Question

Neglecting friction every where, find the acceleration of M. Assume m > m'.

Answer 1

A = \frac{g (m - m')}{2M + m + m'}

Answer 2

The problem asks for the acceleration of the large block M, neglecting friction everywhere and assuming m > m'.

Let A be the magnitude of the acceleration of block M. Since m > m', the system on the right (involving mass m) will exert a larger pulling force than the system on the left (involving mass m'). Therefore, block M will accelerate to the left. We will assume A is positive for acceleration to the left.

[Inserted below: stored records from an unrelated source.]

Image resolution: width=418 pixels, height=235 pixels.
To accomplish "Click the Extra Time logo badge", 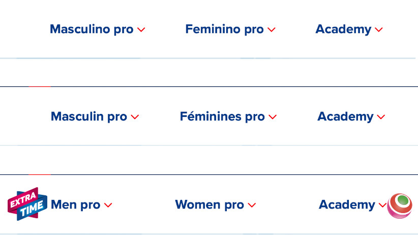I will (x=27, y=204).
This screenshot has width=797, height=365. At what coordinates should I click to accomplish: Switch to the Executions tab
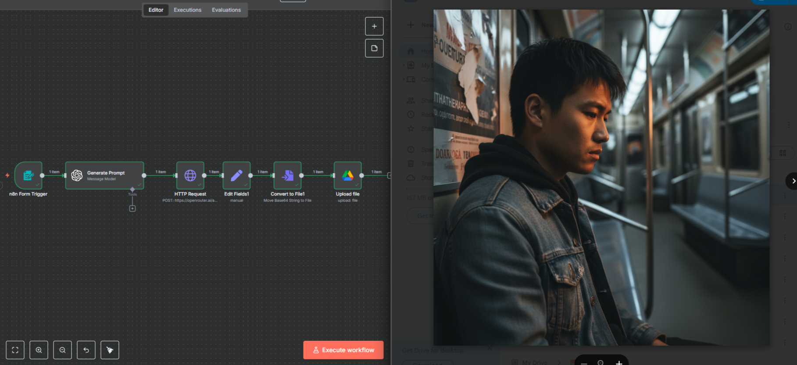click(187, 10)
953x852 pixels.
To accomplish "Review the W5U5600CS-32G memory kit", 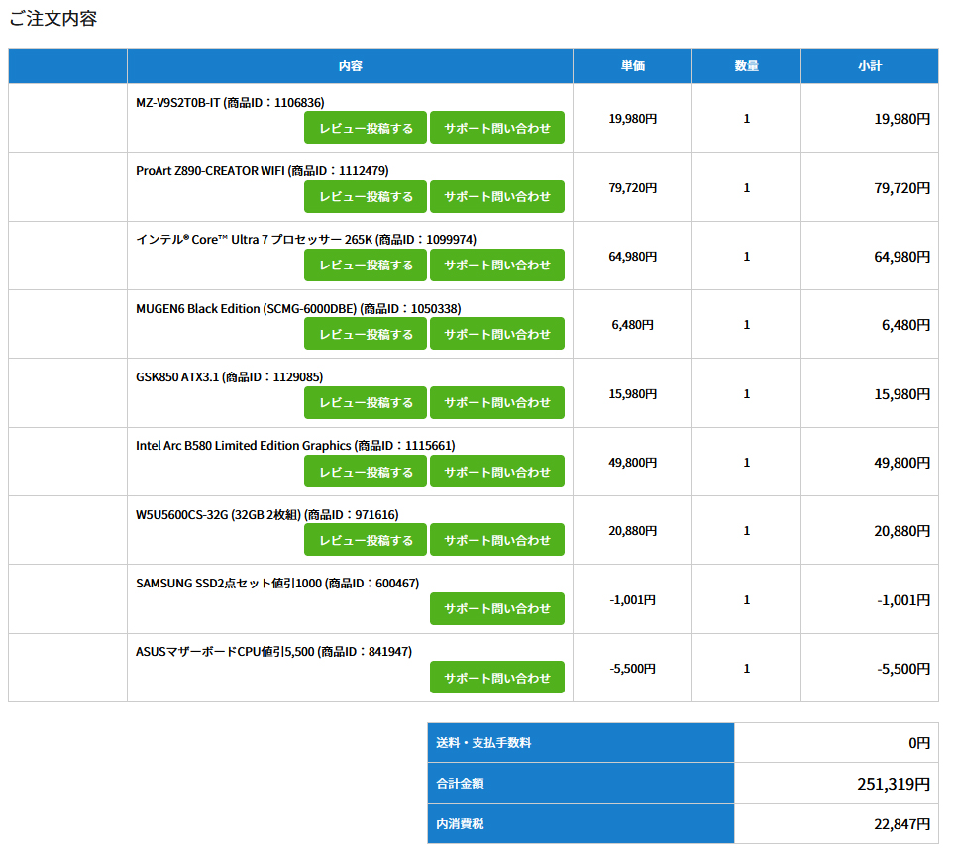I will point(366,540).
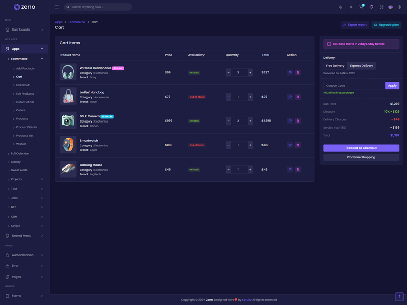Open the settings gear in header
This screenshot has width=407, height=305.
(399, 7)
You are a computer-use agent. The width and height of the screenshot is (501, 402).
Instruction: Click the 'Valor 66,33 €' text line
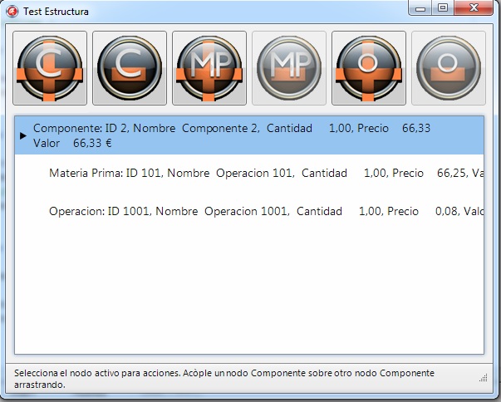(x=72, y=143)
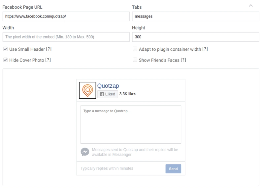Open the Quotzap page title link
The width and height of the screenshot is (264, 189).
(x=108, y=86)
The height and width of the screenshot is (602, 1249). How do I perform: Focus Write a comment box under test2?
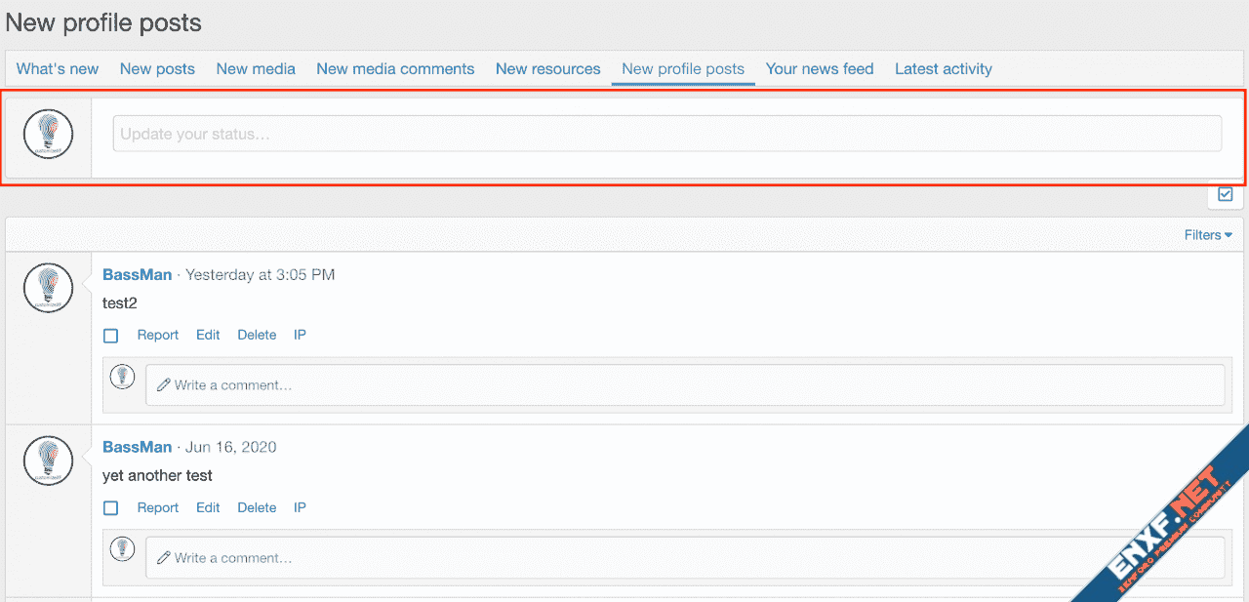point(685,385)
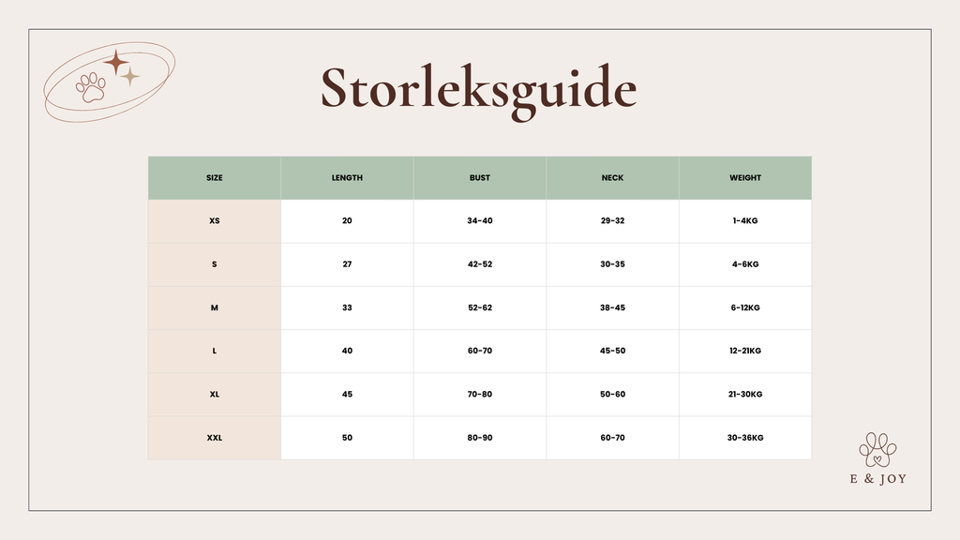Click the 34-40 bust cell
The height and width of the screenshot is (540, 960).
pos(480,221)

Let's analyze the forces and kinematics for each part of the system using Newton's second law in the ground frame.

1. Right System (Mass m):

Let T_1 be the tension in the string.
Let a_1_rel be the acceleration of the block m (on the table) relative to block M, directed to the right. This also means the hanging mass m accelerates downwards with a_1_rel relative to M.

• For the hanging mass m:
  The acceleration of the hanging mass m is purely vertical. Its vertical motion is coupled to the horizontal motion of the block m (on table) relative to the pulley (which is on M). Thus, the absolute vertical acceleration of the hanging mass m is a_1_rel.
  Applying Newton's second law:
  mg - T_1 = m a_1_rel (Equation 1)
• For the block m (on table):
  The block m is accelerating to the right relative to M with a_1_rel. Since M is accelerating to the left with A, the absolute acceleration of the block m (on table) is a_1_rel - A to the right.
  Applying Newton's second law:
  T_1 = m (a_1_rel - A) (Equation 2)
  Adding Equation 1 and Equation 2:
  mg = m a_1_rel + m (a_1_rel - A)
mg = m (2 a_1_rel - A)
g = 2 a_1_rel - A
  From this, we find a_1_rel:
  a_1_rel = (g + A) / 2
  Substitute a_1_rel back into Equation 2 to find T_1:
  T_1 = m ((g + A) / 2 - A)
T_1 = m (g + A - 2A) / 2
T_1 = m (g - A) / 2 (Equation 3)

2. Left System (Mass m'):

Let T_2 be the tension in the string.
Let a_2_rel be the acceleration of the block m' (on the table) relative to block M, directed to the left. This also means the hanging mass m' accelerates downwards with a_2_rel relative to M.

• For the hanging mass m':
  The absolute vertical acceleration of the hanging mass m' is a_2_rel.
  Applying Newton's second law:
  m'g - T_2 = m' a_2_rel (Equation 4)
• For the block m' (on table):
  The block m' is accelerating to the left relative to M with a_2_rel. Since M is accelerating to the left with A, the absolute acceleration of the block m' (on table) is a_2_rel + A to the left.
  Applying Newton's second law:
  T_2 = m' (a_2_rel + A) (Equation 5)
  Adding Equation 4 and Equation 5:
  m'g = m' a_2_rel + m' (a_2_rel + A)
m'g = m' (2 a_2_rel + A)
g = 2 a_2_rel + A
  From this, we find a_2_rel:
  a_2_rel = (g - A) / 2
  Substitute a_2_rel back into Equation 5 to find T_2:
  T_2 = m' ((g - A) / 2 + A)
T_2 = m' (g - A + 2A) / 2
T_2 = m' (g + A) / 2 (Equation 6)

3. Block M:

The horizontal forces acting on block M are due to the tensions in the strings pulling the pulleys attached to M.
The tension T_1 pulls the right pulley to the left.
The tension T_2 pulls the left pulley to the right.
Since we assumed M accelerates to the left with A:
Applying Newton's second law for M:
T_1 - T_2 = M A (Equation 7)

Now, substitute the expressions for T_1 (Equation 3) and T_2 (Equation 6) into Equation 7:
m (g - A) / 2 - m' (g + A) / 2 = M A

Multiply the entire equation by 2 to clear the denominators:
m (g - A) - m' (g + A) = 2 M A
mg - mA - m'g - m'A = 2 M A

Rearrange the terms to solve for A:
mg - m'g = 2 M A + mA + m'A
g (m - m') = A (2M + m + m')

Finally, solve for A:
A = \frac{g (m - m')}{2M + m + m'}

Since m > m', the numerator (m - m') is positive, and the denominator (2M + m + m') is also positive. Thus, A is positive, confirming our initial assumption that block M accelerates to the left.